The spinal cord is a cylinder of nerve tissue running the entire length of the body within the vertebrae. It enters the head through a large hole in the base of the skull and continues as the brainstem. In cross-section, the cord is round with its outer parts, shown in black in the photograph, made up of a mass of central nerve fibres, which connect the cord to the brain, and of nerve fibres running in the opposite direction, which connect the brain to the spinal cord. Within this nerve-fibre highway, there is a clear area containing the nerve cells. The upper area, called the dorsal horn because it is near the back (dorsum), contains the cells which receive the sensory messages, process them and send on the analyzed messages. The lower area, called the ventral horn because it is near the belly (ventrum), contains the cells which generate the motor orders and send their messages back to the muscles and tissues.
We are concerned with the upper sensory part. The cells are arranged in laminae which run the entire length of cord. The upper three laminae make up a clear area. Here all the incoming small C fibres end on cells which also receive inputs from the other sensory fibres. They are mainly concerned with local, important, busy work, which we will describe. Only a few of them send messages to the brain. The lower laminae contain larger cells which receive the larger sensory input fibres (A beta and delta) and send their messages on to the motor ventral horn and to the brain.

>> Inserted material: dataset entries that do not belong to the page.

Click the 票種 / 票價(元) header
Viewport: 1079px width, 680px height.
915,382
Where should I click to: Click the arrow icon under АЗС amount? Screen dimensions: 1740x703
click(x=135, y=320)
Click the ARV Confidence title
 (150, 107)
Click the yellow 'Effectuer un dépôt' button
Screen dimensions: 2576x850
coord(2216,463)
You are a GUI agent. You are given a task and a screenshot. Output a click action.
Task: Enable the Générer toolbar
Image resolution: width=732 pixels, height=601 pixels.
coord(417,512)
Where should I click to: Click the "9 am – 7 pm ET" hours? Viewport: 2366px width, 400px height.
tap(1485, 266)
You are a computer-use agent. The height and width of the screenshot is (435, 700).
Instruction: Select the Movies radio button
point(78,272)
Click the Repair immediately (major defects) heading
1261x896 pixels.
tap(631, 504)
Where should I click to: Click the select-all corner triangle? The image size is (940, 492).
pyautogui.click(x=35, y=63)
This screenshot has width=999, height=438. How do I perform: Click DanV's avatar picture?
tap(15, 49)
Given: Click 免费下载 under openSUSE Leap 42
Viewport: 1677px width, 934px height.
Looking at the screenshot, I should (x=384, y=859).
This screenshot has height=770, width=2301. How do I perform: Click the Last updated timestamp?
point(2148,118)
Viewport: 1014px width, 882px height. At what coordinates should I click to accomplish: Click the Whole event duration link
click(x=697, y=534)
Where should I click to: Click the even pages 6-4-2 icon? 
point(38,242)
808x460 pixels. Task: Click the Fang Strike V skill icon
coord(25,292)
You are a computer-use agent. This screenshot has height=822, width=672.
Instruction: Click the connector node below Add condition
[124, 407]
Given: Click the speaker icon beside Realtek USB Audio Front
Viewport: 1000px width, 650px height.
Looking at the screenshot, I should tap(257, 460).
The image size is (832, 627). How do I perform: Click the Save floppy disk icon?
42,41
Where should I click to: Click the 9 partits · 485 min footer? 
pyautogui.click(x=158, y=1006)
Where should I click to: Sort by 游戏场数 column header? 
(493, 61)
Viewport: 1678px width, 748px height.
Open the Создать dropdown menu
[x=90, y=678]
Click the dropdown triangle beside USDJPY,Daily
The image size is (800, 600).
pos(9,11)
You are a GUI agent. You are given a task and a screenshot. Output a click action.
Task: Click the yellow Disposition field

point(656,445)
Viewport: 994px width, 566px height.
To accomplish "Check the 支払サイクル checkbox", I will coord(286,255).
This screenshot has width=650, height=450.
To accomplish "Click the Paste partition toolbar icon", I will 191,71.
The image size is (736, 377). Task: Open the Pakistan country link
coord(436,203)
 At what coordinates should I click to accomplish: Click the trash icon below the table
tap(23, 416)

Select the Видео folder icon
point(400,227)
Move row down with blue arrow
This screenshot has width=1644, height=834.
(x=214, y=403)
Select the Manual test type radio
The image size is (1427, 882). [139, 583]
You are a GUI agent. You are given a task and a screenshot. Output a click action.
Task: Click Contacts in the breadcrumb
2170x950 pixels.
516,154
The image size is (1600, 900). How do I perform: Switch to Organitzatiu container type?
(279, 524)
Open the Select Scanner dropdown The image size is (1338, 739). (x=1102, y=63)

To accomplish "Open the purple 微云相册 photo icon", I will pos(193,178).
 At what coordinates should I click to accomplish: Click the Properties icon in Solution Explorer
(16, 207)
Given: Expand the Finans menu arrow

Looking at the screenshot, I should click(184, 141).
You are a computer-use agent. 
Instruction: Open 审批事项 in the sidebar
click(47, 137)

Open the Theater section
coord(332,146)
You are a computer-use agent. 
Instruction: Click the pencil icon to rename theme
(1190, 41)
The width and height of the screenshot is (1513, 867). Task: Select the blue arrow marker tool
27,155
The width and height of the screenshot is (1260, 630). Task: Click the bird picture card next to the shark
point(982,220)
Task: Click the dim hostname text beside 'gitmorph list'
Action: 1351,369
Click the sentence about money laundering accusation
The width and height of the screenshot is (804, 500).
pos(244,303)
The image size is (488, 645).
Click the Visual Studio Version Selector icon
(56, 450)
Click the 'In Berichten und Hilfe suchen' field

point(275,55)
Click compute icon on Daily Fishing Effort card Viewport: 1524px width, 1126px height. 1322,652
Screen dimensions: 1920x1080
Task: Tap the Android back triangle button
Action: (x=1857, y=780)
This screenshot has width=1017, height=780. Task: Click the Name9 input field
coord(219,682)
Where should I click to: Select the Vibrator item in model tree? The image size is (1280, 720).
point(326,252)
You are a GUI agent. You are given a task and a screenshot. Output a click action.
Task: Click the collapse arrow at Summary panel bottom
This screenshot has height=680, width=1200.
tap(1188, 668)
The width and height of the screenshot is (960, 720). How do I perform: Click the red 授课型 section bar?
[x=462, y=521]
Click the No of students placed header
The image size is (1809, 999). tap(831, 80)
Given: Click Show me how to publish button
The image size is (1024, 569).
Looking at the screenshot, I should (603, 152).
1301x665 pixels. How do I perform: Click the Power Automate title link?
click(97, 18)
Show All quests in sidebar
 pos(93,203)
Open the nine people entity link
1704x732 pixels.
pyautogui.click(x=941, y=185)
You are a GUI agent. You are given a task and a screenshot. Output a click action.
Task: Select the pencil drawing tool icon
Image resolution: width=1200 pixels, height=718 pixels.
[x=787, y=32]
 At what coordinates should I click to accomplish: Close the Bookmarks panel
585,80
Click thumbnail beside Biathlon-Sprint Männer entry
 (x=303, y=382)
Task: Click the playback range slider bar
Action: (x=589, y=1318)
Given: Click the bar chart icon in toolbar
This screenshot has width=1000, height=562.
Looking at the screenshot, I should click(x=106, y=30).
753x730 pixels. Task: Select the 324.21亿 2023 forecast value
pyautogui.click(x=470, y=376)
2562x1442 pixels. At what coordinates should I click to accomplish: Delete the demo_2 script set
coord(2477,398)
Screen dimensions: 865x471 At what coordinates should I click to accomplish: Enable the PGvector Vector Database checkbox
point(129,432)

All parts of the cord receive sensory messages and send on processed messages to the motor part of the cord and to the brain, but it is essential to realize that none of this mechanism works properly if it does not receive messages from the brain. These modulating descending controls reach each area of the cord by way of fibres running in the fibre tracts in the outer rim of the cord.
Let us step aside for a moment to examine two cases that illustrate the relation between the brain and the spinal cord.
Case 1
A young Irish soldier was shot in the middle of his back while he was in a United Nations peace-keeping unit. A single bullet had cut completely across his spinal cord and he was immediately paraplegic. When he was examined some months later, his legs lay floppy on the bed and he could will no movement at all in his legs. He could feel no sign of any stimulus applied to his body below his navel. Yet the part of his spinal cord below the lesion was working in its fashion, even though it was isolated from the brain, unable to send or receive messages to or from the brain. Tapping his knee produced a lively knee jerk. Running a thumb nail along the bottom of his foot produced a powerful, long-lasting withdrawal of the leg, which relaxed after many seconds with a long series of jerks. Even his bladder emptied automatically without his knowing when it filled up. Yet he sensed a clear phantom image of his body with his legs in a knees-up position, even though his legs were in fact straight. A grim, deep pain in his completely numb body was developing.
Case 2
A lively, intelligent young woman had suffered localized brain damage during her birth. Her right arm was held, unmoving and flexed with her fingers curled. She could move it a little in a weak, clumsy fashion. She could not send motor orders to the right-arm area of her spinal cord. She could sense touch and pain in the arm but in a peculiar way. It ached all the time. She could not tell if a touch was moving or stationary. If a number was drawn on her arm, she had no idea what was happening. She was unable to send modulating orders down to the cord which would have permitted her to unravel subtle aspects of the sensory messages.